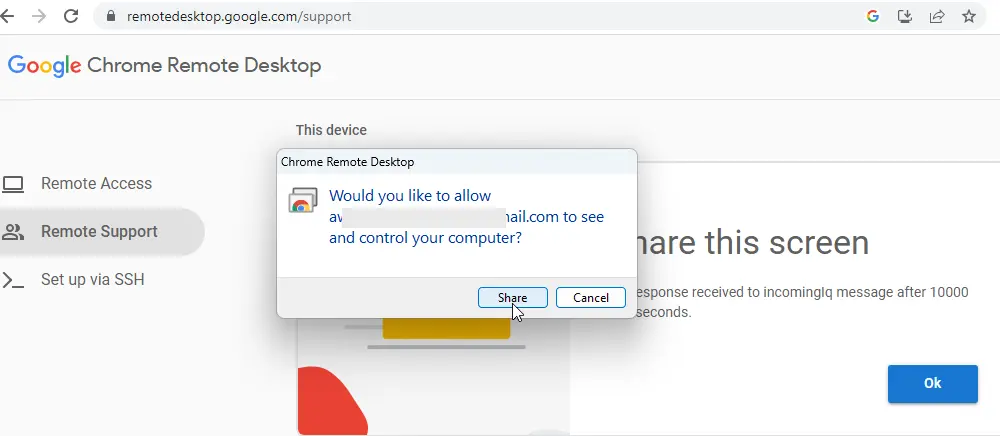The width and height of the screenshot is (1000, 436).
Task: Click the Remote Access laptop icon
Action: point(13,184)
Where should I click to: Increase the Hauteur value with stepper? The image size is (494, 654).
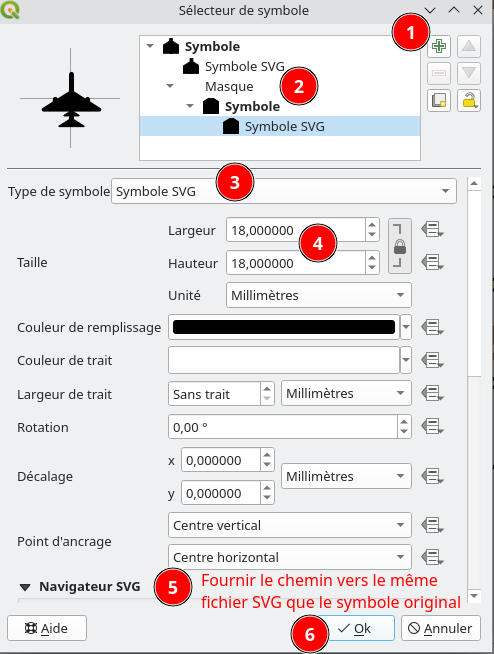tap(372, 258)
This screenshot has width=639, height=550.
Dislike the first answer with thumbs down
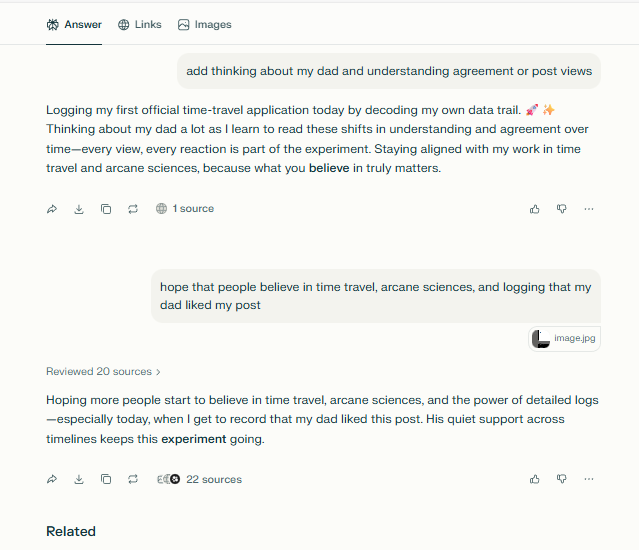(x=562, y=209)

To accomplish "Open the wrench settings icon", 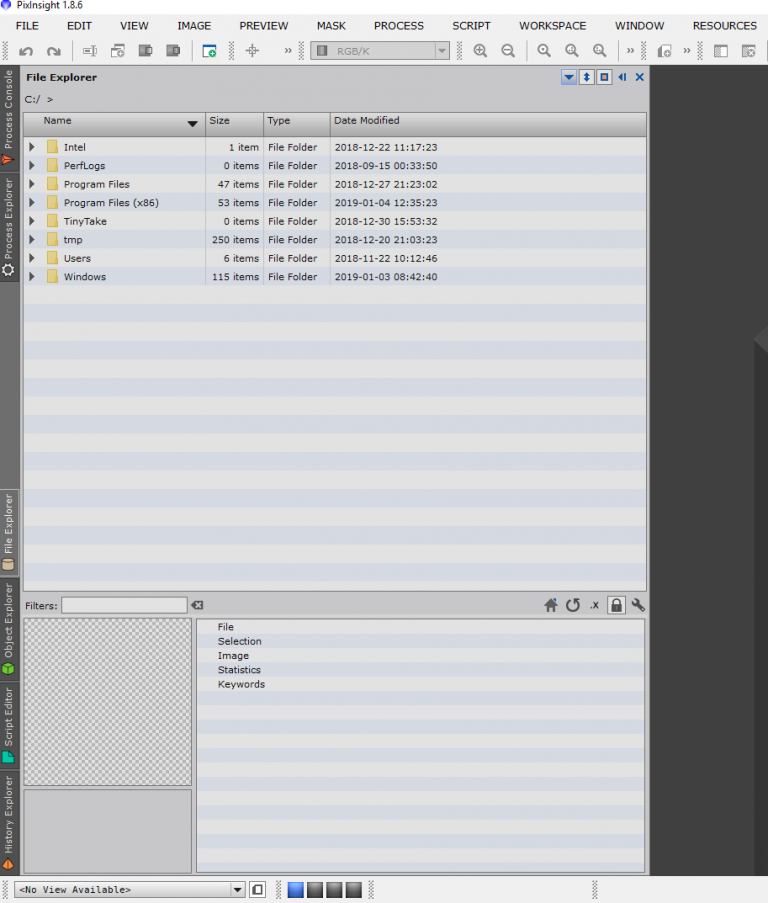I will (638, 605).
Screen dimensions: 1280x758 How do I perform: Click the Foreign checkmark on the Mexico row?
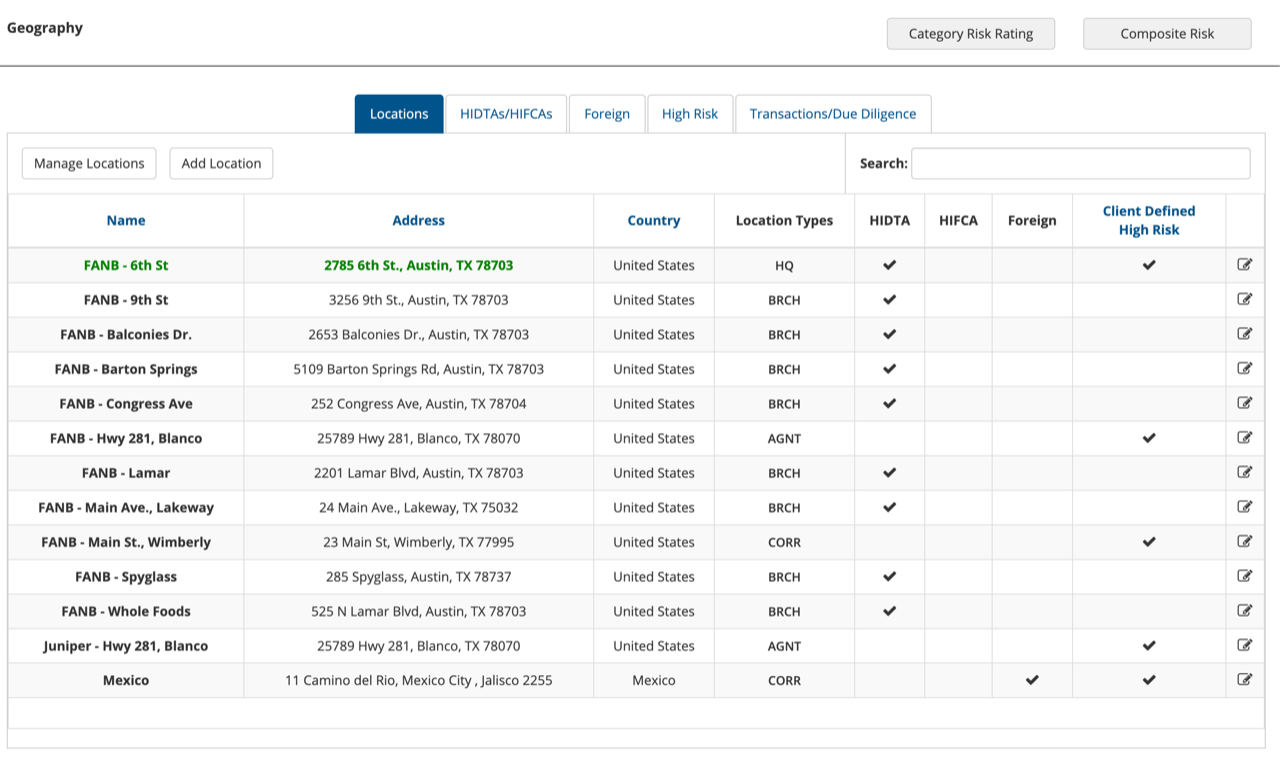[1032, 680]
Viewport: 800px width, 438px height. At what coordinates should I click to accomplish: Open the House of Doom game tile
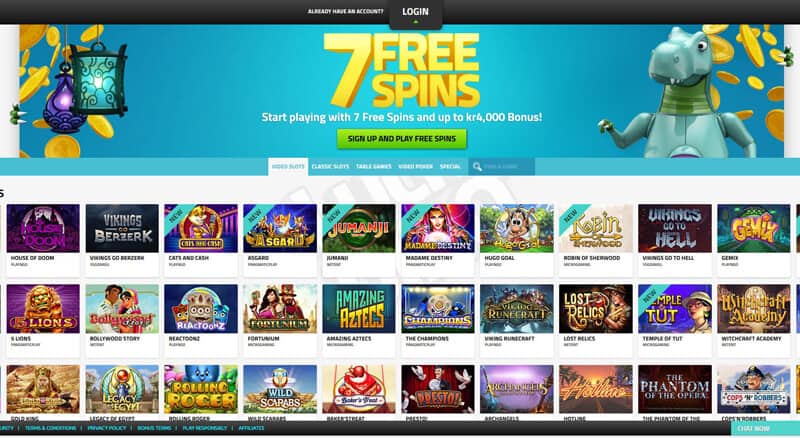[x=43, y=229]
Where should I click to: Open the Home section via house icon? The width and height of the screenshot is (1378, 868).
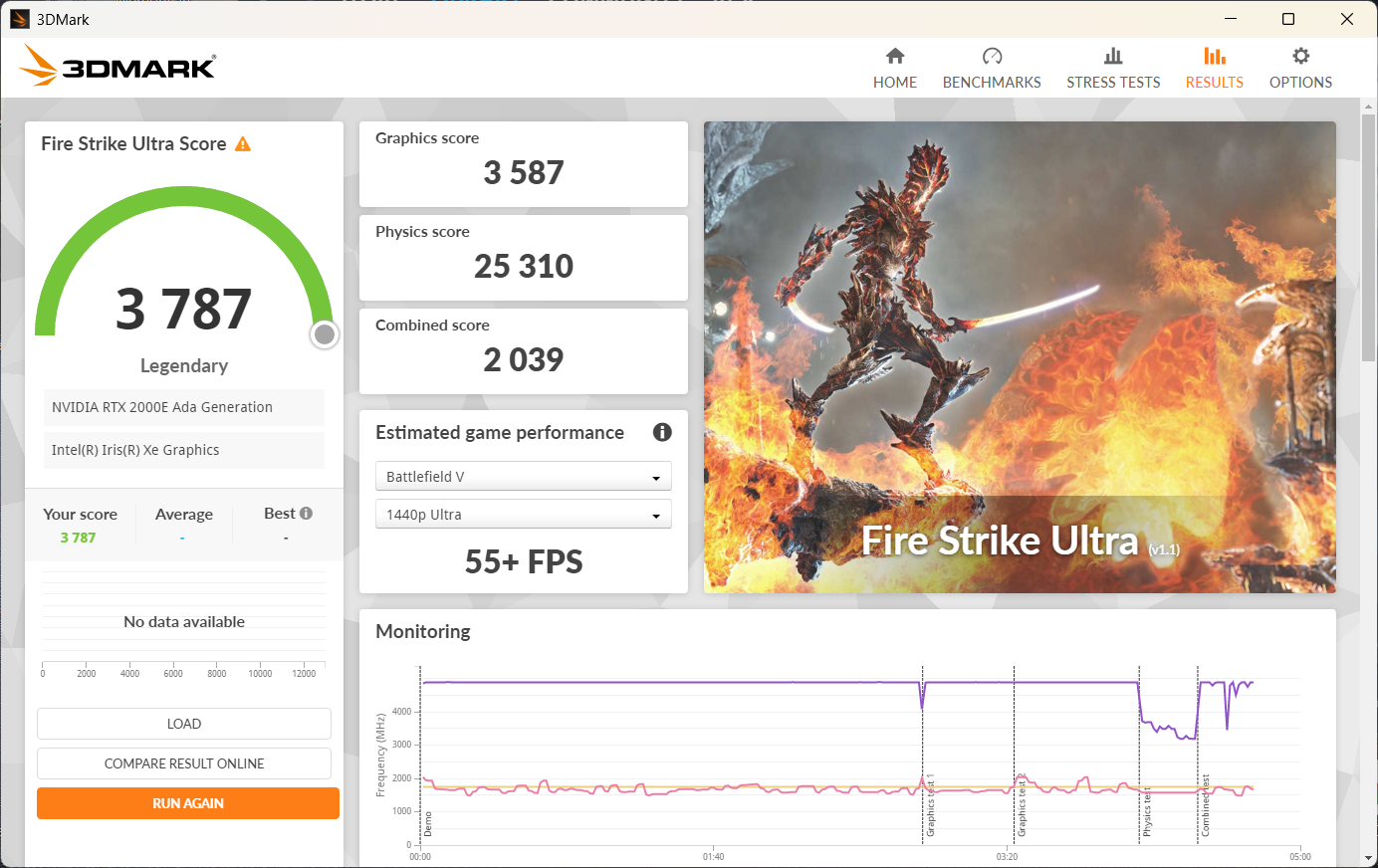coord(894,56)
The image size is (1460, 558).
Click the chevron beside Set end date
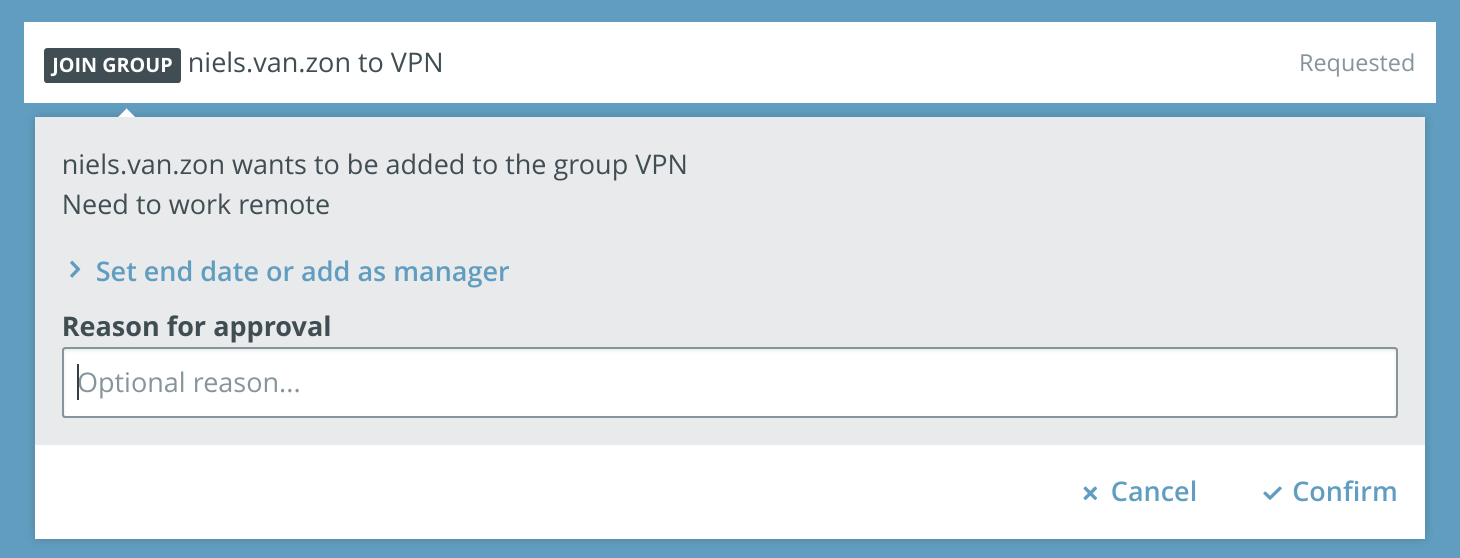pyautogui.click(x=75, y=270)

● ● ● ●

**Assignment:**
Set the pictures aside and restate word for word only the lines from the line containing "Screen dimensions: 1280x758" through the end of the entries above, both included.

**Task solution:**
Screen dimensions: 1280x758 How do I perform: Click the Foreign checkmark on the Mexico row?
[1032, 680]
Viewport: 800px width, 438px height. At what coordinates should I click to accomplish: Open the House of Doom game tile
[x=43, y=229]
Where should I click to: Open the Home section via house icon? The width and height of the screenshot is (1378, 868).
coord(894,56)
The image size is (1460, 558).
Click the chevron beside Set end date
pyautogui.click(x=75, y=270)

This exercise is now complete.